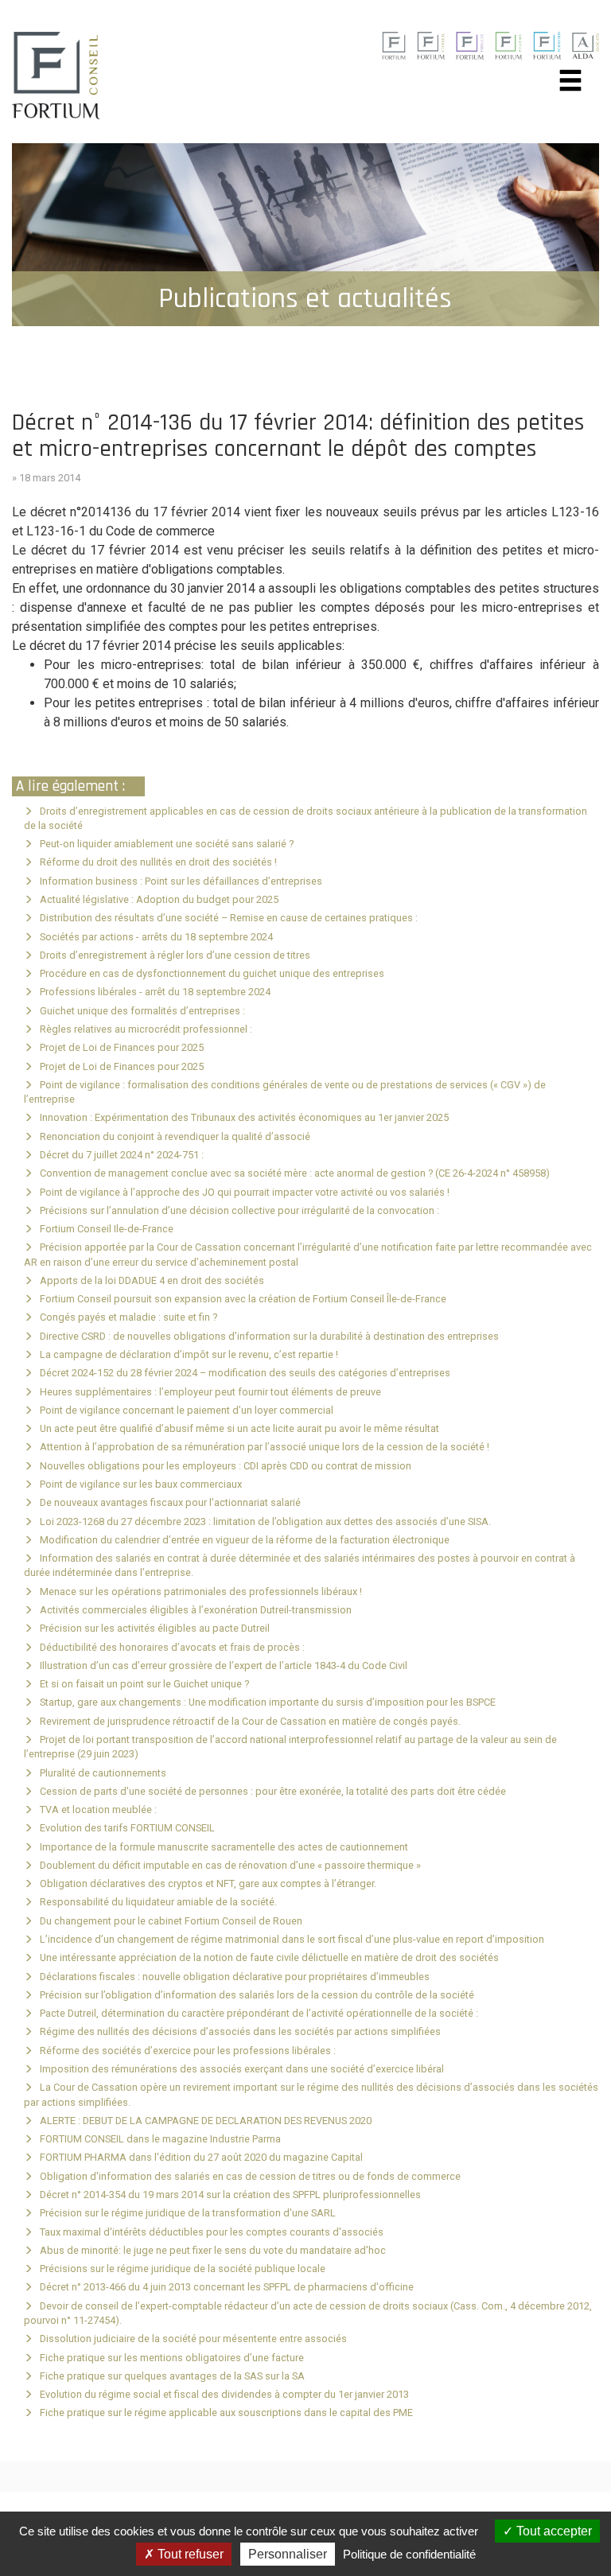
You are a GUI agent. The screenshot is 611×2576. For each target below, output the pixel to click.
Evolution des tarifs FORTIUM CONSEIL (127, 1828)
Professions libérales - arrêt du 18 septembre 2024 (155, 992)
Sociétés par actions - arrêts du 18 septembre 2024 (156, 937)
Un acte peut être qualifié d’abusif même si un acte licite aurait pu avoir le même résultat (239, 1428)
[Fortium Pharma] (509, 45)
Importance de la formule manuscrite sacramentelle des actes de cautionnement (224, 1847)
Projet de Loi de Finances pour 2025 (122, 1047)
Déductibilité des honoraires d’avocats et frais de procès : (172, 1647)
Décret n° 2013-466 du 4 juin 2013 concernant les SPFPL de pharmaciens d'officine (227, 2287)
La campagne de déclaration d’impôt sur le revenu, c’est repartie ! (189, 1354)
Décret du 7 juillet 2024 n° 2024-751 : (122, 1155)
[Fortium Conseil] (393, 45)
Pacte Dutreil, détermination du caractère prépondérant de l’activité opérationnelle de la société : (259, 2013)
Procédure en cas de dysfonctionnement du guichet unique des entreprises (212, 973)
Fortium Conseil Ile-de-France (106, 1229)
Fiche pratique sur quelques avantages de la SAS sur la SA (172, 2376)
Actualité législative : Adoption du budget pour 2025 (159, 899)
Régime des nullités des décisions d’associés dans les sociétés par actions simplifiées (240, 2031)
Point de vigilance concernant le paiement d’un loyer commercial (186, 1410)
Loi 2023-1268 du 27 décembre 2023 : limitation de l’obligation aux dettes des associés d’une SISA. (265, 1521)
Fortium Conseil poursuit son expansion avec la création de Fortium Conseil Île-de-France (243, 1299)
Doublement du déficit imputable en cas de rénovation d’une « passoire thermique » (230, 1865)
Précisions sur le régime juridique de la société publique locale (182, 2268)
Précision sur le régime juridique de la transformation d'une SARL (188, 2213)
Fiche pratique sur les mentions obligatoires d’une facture (172, 2358)
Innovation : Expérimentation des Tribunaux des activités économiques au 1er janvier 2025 (244, 1117)
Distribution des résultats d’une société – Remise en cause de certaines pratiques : (229, 918)
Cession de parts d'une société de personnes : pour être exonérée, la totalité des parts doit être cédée (273, 1791)
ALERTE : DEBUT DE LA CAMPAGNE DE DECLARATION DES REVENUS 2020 (206, 2121)
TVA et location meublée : (98, 1809)
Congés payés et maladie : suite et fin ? (128, 1317)
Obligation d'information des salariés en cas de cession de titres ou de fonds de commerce (250, 2176)
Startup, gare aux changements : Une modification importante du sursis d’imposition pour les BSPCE (268, 1702)
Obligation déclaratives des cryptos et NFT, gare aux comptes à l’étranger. (208, 1883)
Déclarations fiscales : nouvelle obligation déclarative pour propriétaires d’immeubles (235, 1977)
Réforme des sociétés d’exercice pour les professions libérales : (188, 2051)
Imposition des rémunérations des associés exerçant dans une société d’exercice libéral (242, 2069)
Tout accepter (552, 2531)
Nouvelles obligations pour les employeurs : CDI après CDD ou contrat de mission (225, 1466)
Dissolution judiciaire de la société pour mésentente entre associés (193, 2338)
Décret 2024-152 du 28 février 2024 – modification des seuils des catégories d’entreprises (245, 1373)
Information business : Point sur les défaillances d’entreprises (181, 881)
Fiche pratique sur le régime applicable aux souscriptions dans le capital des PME (226, 2412)
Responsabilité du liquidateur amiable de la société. (158, 1902)
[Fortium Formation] (547, 45)
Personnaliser (287, 2554)
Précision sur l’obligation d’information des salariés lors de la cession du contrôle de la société (257, 1995)
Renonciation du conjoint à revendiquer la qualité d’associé (175, 1136)
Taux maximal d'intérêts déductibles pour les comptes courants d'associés (211, 2232)
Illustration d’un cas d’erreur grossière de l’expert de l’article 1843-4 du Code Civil (223, 1665)
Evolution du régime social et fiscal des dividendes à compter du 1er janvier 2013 (224, 2394)
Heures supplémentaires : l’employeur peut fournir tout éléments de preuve (210, 1392)
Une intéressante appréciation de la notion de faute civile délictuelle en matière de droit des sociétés (269, 1957)
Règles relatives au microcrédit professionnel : (146, 1029)
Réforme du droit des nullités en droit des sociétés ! (158, 862)
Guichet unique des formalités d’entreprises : (142, 1011)
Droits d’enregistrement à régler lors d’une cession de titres (175, 955)
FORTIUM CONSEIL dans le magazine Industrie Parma (160, 2139)
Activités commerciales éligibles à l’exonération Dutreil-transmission (196, 1610)
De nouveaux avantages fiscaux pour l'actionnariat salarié (170, 1502)
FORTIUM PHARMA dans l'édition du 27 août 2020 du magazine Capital (201, 2157)
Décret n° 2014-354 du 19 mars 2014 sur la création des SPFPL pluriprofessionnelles (230, 2194)
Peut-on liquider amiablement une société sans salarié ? (167, 844)
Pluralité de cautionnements (103, 1773)
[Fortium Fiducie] (470, 45)
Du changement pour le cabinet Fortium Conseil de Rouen (171, 1921)
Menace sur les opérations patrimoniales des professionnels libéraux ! (201, 1591)
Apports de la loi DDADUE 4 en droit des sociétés (152, 1280)
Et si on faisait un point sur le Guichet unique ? (144, 1684)
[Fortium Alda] (585, 45)
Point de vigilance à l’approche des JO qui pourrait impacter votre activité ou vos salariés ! (244, 1192)
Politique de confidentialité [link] (409, 2554)
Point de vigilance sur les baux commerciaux (141, 1484)
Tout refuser (189, 2554)
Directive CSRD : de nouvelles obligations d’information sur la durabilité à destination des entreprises (269, 1336)
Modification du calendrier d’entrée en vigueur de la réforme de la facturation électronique (244, 1540)
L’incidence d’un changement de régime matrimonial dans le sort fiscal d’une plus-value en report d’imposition (292, 1939)
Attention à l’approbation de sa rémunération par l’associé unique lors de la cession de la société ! (264, 1447)
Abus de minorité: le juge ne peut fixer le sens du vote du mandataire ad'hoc (213, 2250)
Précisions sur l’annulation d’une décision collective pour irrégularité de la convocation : (239, 1210)
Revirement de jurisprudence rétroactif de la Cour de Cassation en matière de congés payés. (250, 1721)
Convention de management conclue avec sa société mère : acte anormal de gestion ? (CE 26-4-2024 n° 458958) (295, 1173)
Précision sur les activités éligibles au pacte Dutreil (155, 1628)
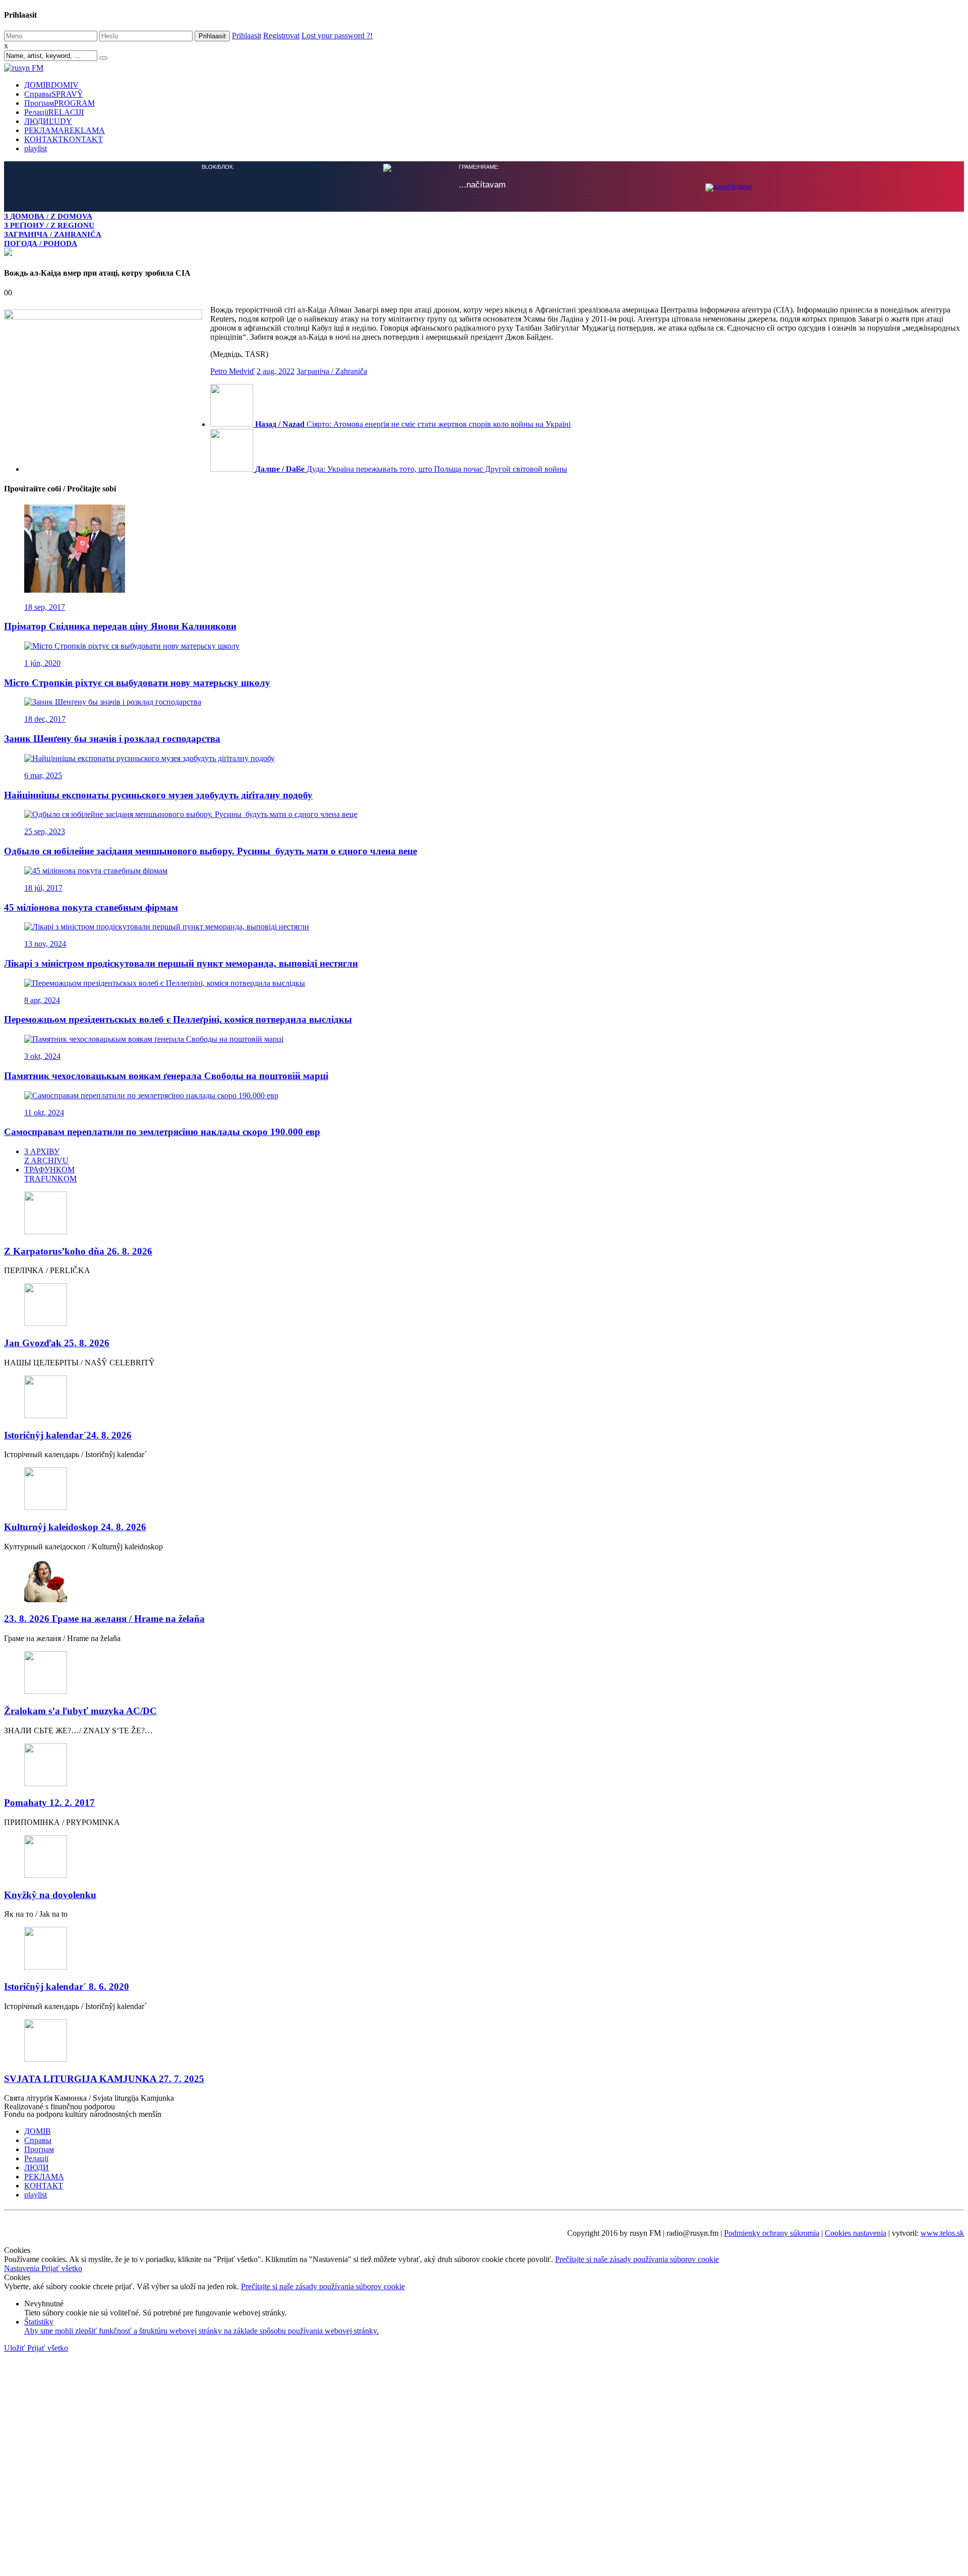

TASK REQUIREMENTS » Gather from the records above every line containing the string "avec".

TASK SOLUTION »
Fortium Conseil poursuit son expansion avec la création de Fortium Conseil Île-de-France (243, 1299)
Convention de management conclue avec sa société mère : acte anormal de gestion ? (CE 26-4-2024 n° 458958) (295, 1173)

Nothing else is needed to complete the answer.